▶ [Obiettivi]
1. Ricopia parola per parola il brano sul pessimismo di Leopardi, partendo da "E se bene, regolando" e arrivando fino a "tutto è nulla.".
2. Rendi sotto forma di CSV a due colonne, testo e risposta, soltanto i record che vanno dalla riga con "You are a GUI" fino alla riga con "point(1482,31)", entrambe incluse. Metti una riga per record, con il testo e la risposta ciascuno in un solo campo tra virgolette e gli a capo sostituiti da spazi.

▶ [Estratto fornito]

◇ ◇ ◇ ◇ ◇

Il pessimismo del Leopardi fu, in parte, pessimismo filosofico. La
contraddizione fra l'idea e la realtà, fra la ragione e la natura fu
da lui chiaramente espressa in una lettera al Giordani, con queste
notabili e testuali parole: «.... questa è la miserabile condizione
dell'uomo e il barbaro insegnamento della ragione, che, i piaceri e
i dolori umani essendo meri inganni, quel travaglio che deriva dalla
certezza della nullità delle cose sia sempre solamente giusto e vero.
E se bene, regolando tutta quanta la nostra vita secondo il sentimento
di questa nullità, finirebbe il mondo, e giustamente saremmo chiamati
pazzi, in ogni modo è formalmente certo che questa sarebbe una pazzia
ragionevole per ogni verso, anzi che a petto suo tutte le saviezze
sarebbero pazzie, giacchè tutto a questo mondo si fa per la semplice e
continua dimenticanza di quella verità universale, che tutto è nulla.
Queste considerazioni io vorrei che facessero arrossire quei poveri
filosofastri che si consolano dello smisurato accrescimento della
ragione, e pensano che la felicità umana sia riposta nella cognizione
del vero, quando non c'è altro vero che il nulla; e questo pensiero,
ed averlo continuamente nell'animo, come la ragione vorrebbe, ci dee
condurre «necessariamente e direttamente a questa disposizione che ho
detto; la quale sarebbe pazzia secondo la natura, e saviezza assoluta e
perfetta secondo la ragione»[129].
Perciò non mi pajono aver ragione nemmanco coloro i quali asseriscono
il pessimismo del Leopardi essere pessimismo lirico puro e semplice,
tutto formato cioè di quel sentimento, o di quella mescolanza di
sentimenti, che i Tedeschi dicono _Weltschmerz_, e da taluno in Italia
fu chiamato dolore universale. Il pessimismo del Leopardi è moltiforme:
lirico, empirico, civile, filosofico; e negli schemi d'inni cristiani
che il poeta tracciava negli anni dell'adolescenza sono segni patenti
di pessimismo religioso. Lirico è il pessimismo che il poeta esprime
in tanti suoi versi, e quando per bocca di un pastore errante dell'Asia
esclama:
Questo io conosco e sento,
Che degli eterni giri,
Che dell'esser mio frale,
Qualche bene o contento
Avrà fors'altri; a me la vita è male.

◇ ◇ ◇ ◇ ◇

▶ [Record da usare]
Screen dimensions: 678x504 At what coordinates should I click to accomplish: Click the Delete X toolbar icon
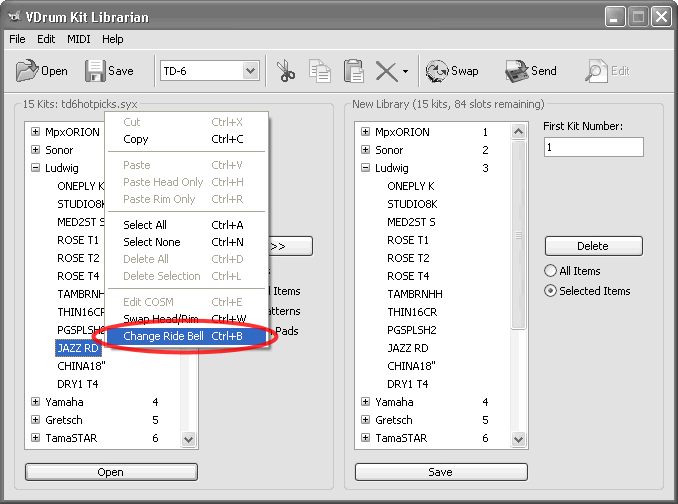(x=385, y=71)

◇ ◇ ◇ ◇ ◇

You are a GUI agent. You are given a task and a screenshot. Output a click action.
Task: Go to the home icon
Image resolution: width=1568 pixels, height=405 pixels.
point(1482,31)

◇ ◇ ◇ ◇ ◇

▶ [Soluzioni]
1.
E se bene, regolando tutta quanta la nostra vita secondo il sentimento
di questa nullità, finirebbe il mondo, e giustamente saremmo chiamati
pazzi, in ogni modo è formalmente certo che questa sarebbe una pazzia
ragionevole per ogni verso, anzi che a petto suo tutte le saviezze
sarebbero pazzie, giacchè tutto a questo mondo si fa per la semplice e
continua dimenticanza di quella verità universale, che tutto è nulla.

2.
testo,risposta
"You are a GUI agent. You are given a task and a screenshot. Output a click action. Task: Go to the home icon Image resolution: width=1568 pixels, height=405 pixels.","point(1482,31)"